Pushing the limits of whole genome amplification: successful sequencing of RADseq library from a single microhymenopteran (Chalcidoidea, Trichogramma)

Abstract

A major obstacle to high-throughput genotyping of microhymenoptera is their small size. As species are difficult to discriminate, and because complexes may exist, the sequencing of a pool of specimens is hazardous. Thus, one should be able to sequence pangenomic markers (e.g., RADtags) from a single specimen. To date, whole genome amplification (WGA) prior to library construction is still a necessity as at most 10 ng of DNA can be obtained from single specimens (sometimes less). However, this amount of DNA is not compatible with manufacturer's requirements for commercial kits. Here we test the accuracy of the GenomiPhi kit V2 on Trichogramma wasps by comparing RAD libraries obtained from the WGA of single specimens (F0 and F1 generation, about1 ng input DNA for the WGA (0.17-2.9 ng)) and a biological amplification of genomic material (the pool of the progeny of the F1 generation). Globally, we found that 99% of the examined loci (up to 48,189 for one of the crosses, 109 bp each) were compatible with the mode of reproduction of the studied model (haplodiploidy) and Mendelian inheritance of alleles. The remaining 1% (0.01% of the analysed nucleotides) could represent WGA bias or other experimental/analytical bias. This study shows that the multiple displacement amplification method on which the GenomiPhi kit relies, could also be of great help for the high-throughput genotyping of microhymenoptera used for biological control, or other organisms from which only a very small amount of DNA can be extracted, such as human disease vectors (e.g., sandflies, fleas, ticks etc.).

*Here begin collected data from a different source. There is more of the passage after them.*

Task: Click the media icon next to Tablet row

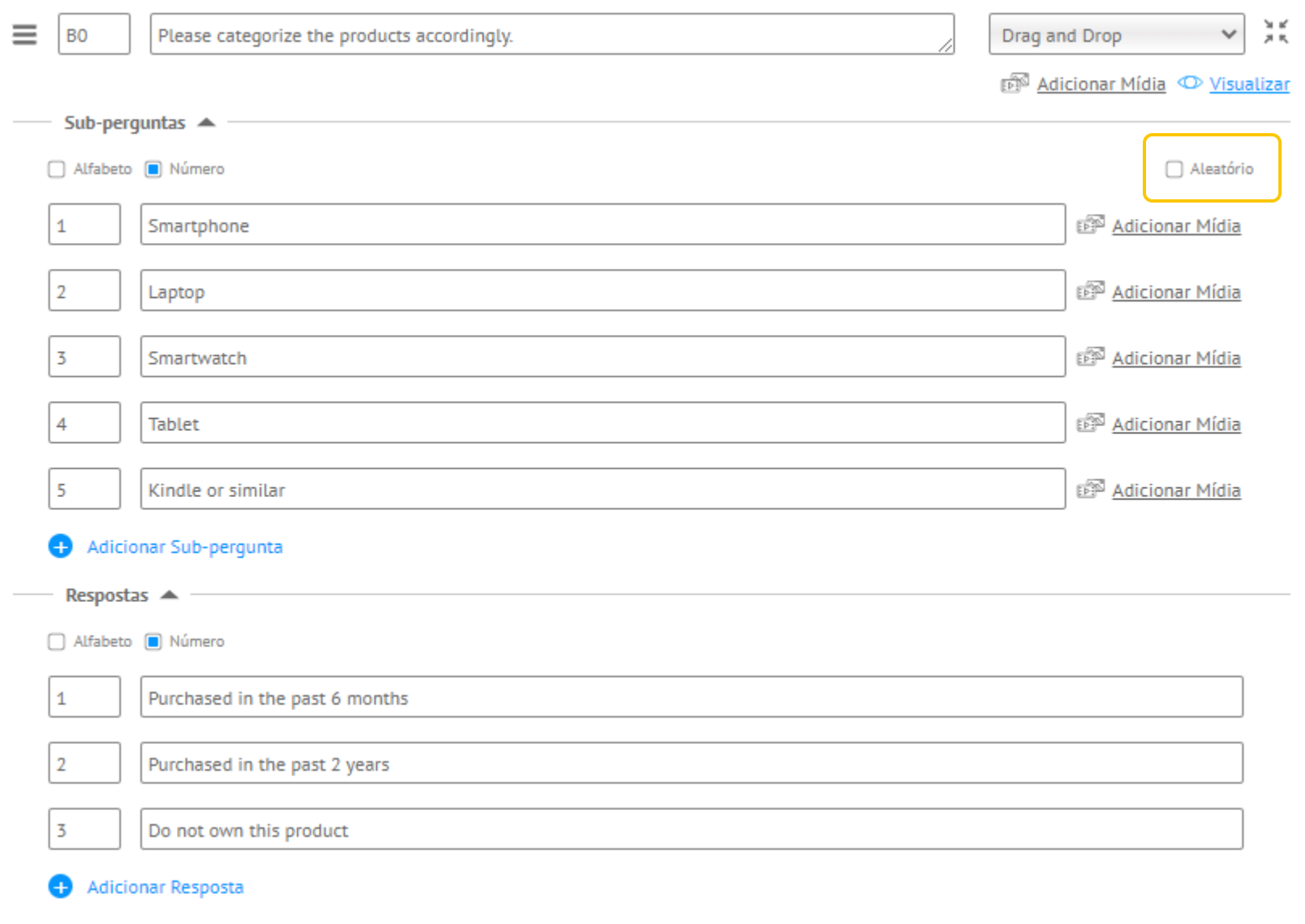Action: point(1090,423)
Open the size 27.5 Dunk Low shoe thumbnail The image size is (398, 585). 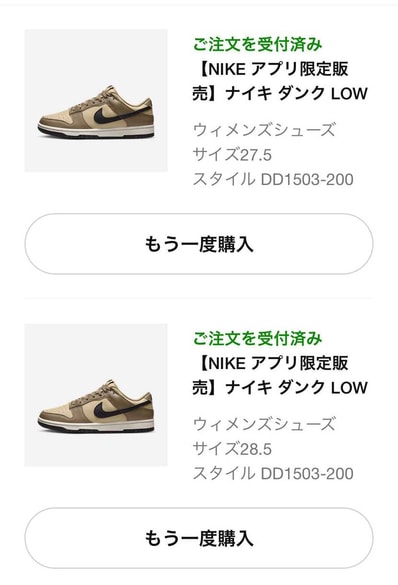point(96,100)
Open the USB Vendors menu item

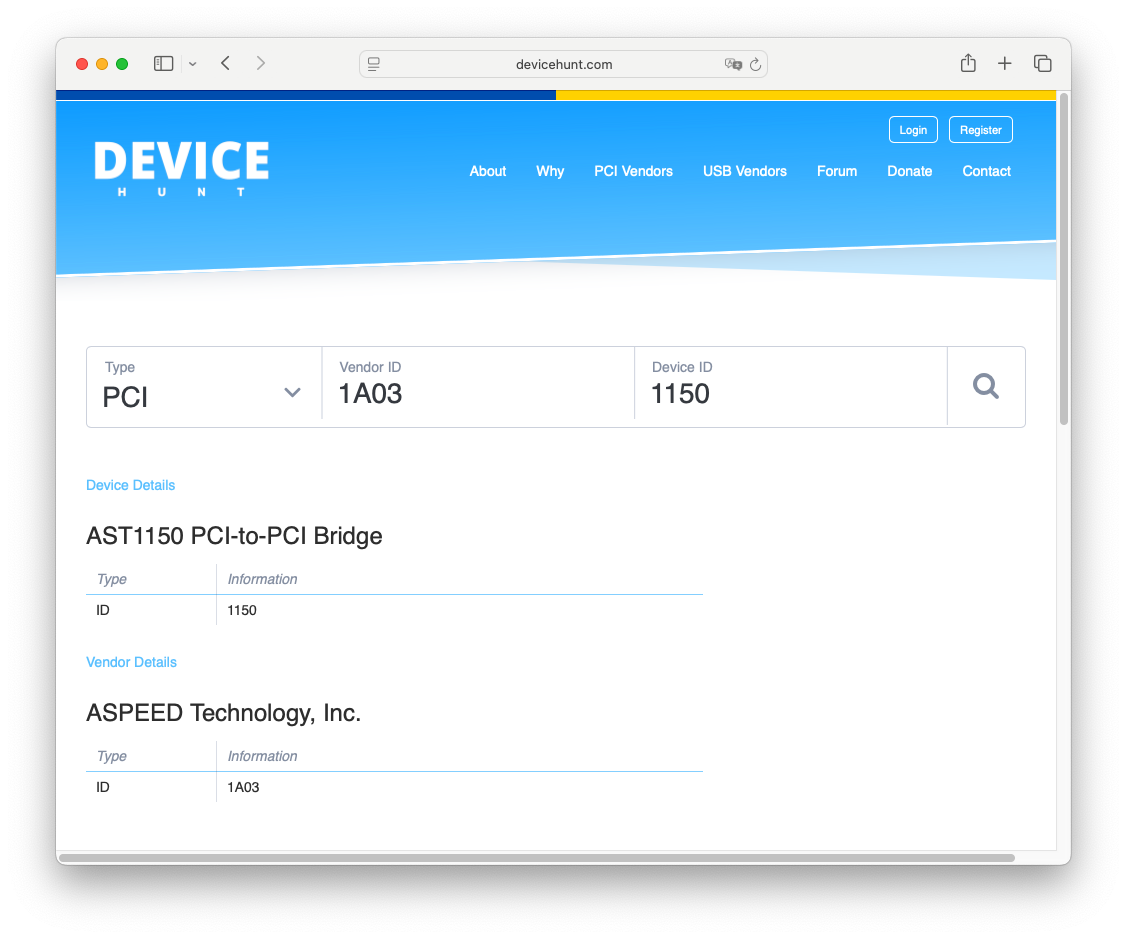click(x=744, y=171)
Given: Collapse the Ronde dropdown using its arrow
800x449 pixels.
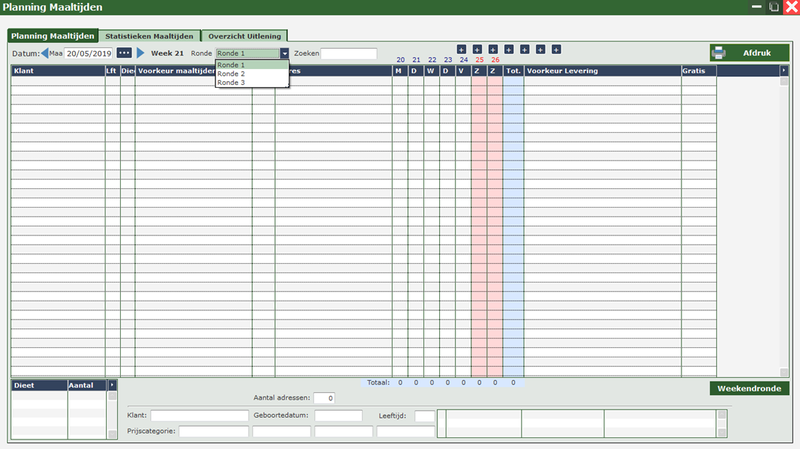Looking at the screenshot, I should click(284, 54).
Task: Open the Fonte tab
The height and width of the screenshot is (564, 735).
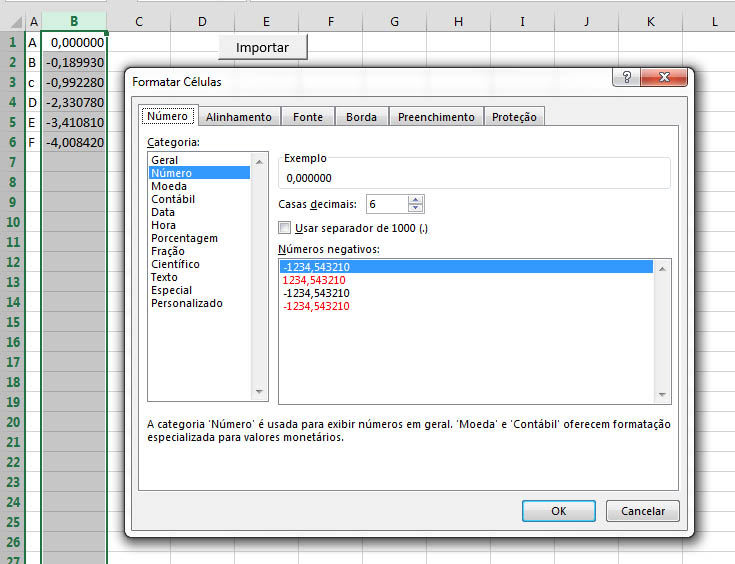Action: [x=307, y=117]
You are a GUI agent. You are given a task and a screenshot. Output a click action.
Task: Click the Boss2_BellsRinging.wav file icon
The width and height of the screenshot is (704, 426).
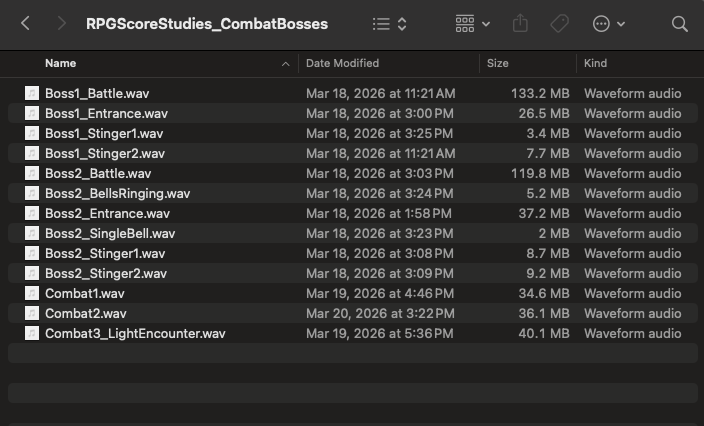(x=32, y=193)
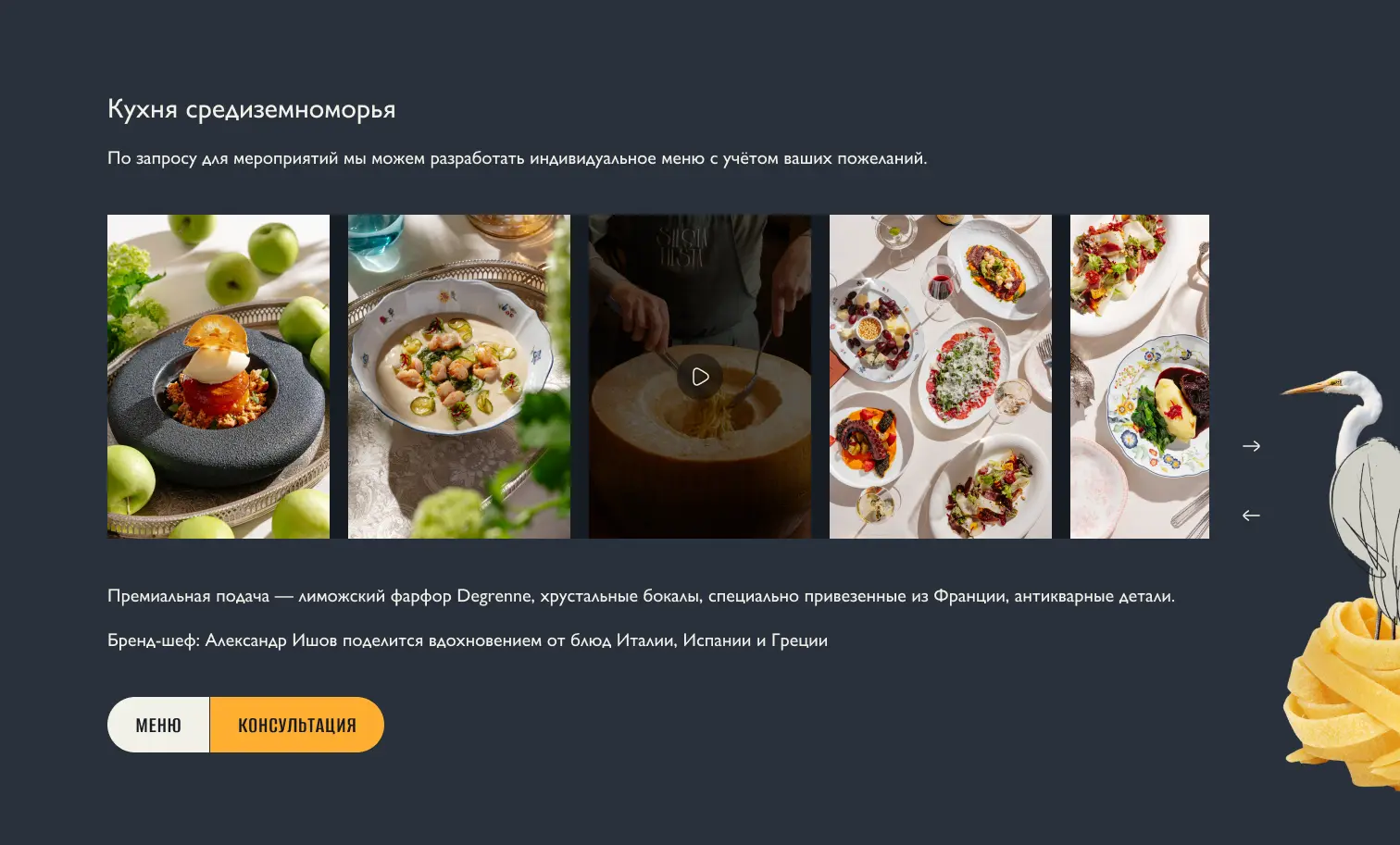The height and width of the screenshot is (845, 1400).
Task: Click the video thumbnail in the center of carousel
Action: [x=699, y=377]
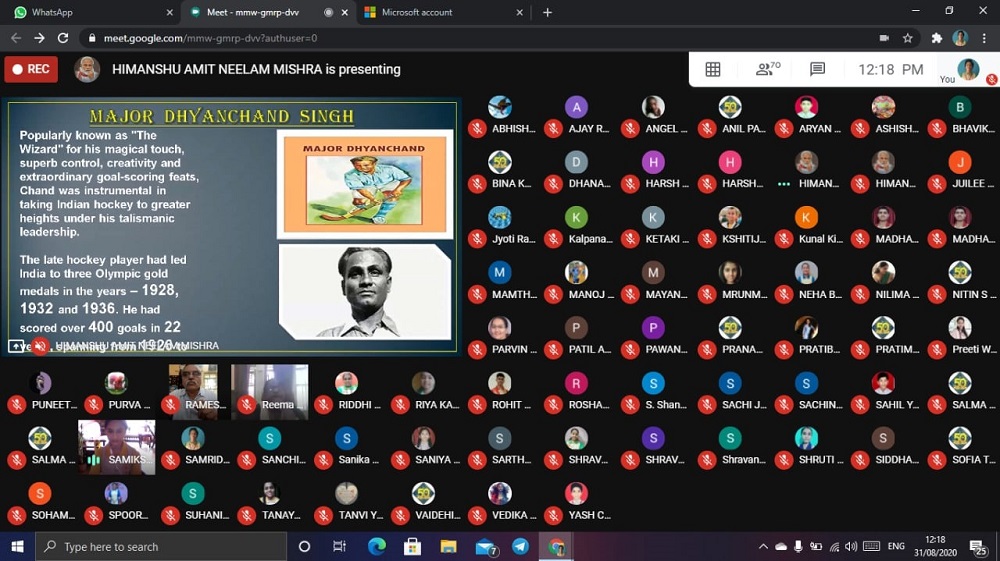Click the muted mic icon beside Preeti W
Viewport: 1000px width, 561px height.
pyautogui.click(x=938, y=350)
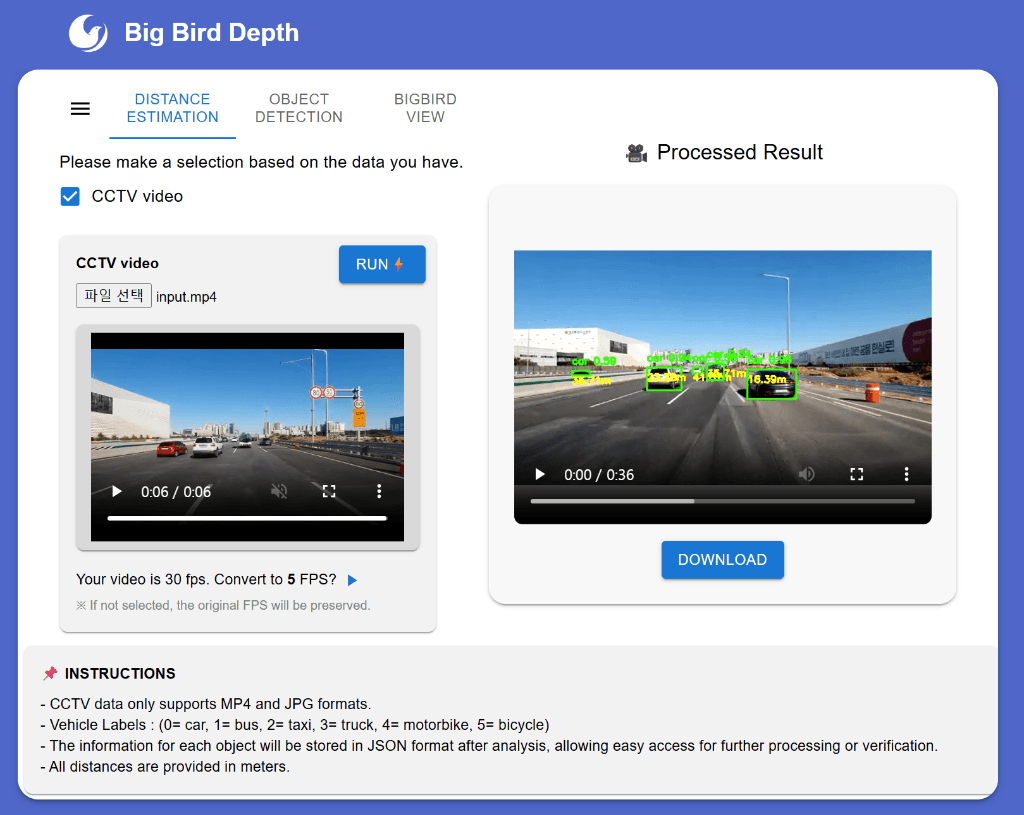Click the file chooser button

[x=114, y=296]
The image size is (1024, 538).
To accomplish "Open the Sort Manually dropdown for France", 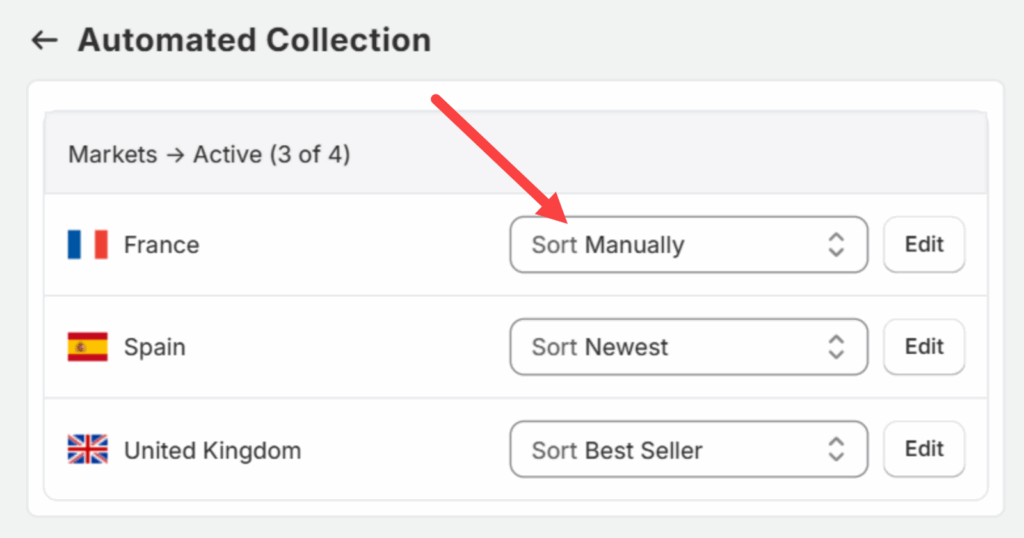I will pyautogui.click(x=688, y=245).

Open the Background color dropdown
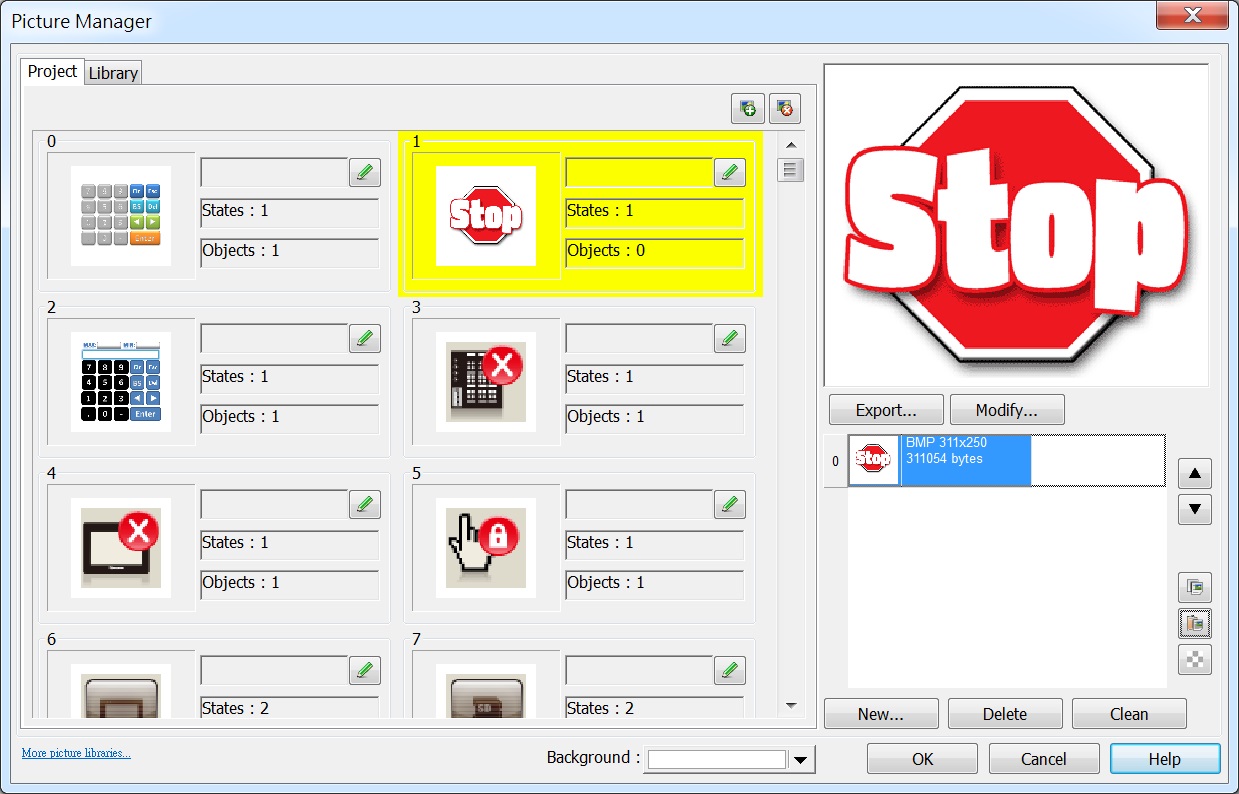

Keywords: GenomiPhi; High-throughput genotyping; Microarthropods; RAD; Small amount of DNA; WGA.

Figure 1. Experimental setup.

In Trichogramma, females develop from fertilized eggs and are diploid, while males develop from unfertilized eggs and are haploid. In this figure, the coloured bars close to the female and male symbols represent alleles. The breeding experiment was as follows: (1) A female/male pair (F0 generation) was left free to mate in a glass tube (one pair per tube). Sterilized eggs of E. kuehniella (Pyralidae) were provided for oviposition. (2) Only females of the F1 generation were kept, males were discarded. Virgin F1 females were isolated into glass tubes (one female per tube). Again, sterilized eggs of E. kuehniella (Pyralidae) were provided for oviposition. (3) All F2 males were kept. This breeding experiment was replicated ten times. For clarity and to provide allele frequency predicted by Mendel’s laws of inheritance, only two F1 females are represented on the figure. Similarly, only two F2 males are represented for each F1 female. For each replicate, a WGA was performed prior to RAD library construction on the F0 female, the F0 male and one F1 female, while all F2 males were pooled prior to DNA extraction and the resulting DNA was directly used as input for RAD library construction without WGA. Thus, the F2 generation was used as a negative control. Photo T. brassicae male ©J-Y Rasplus.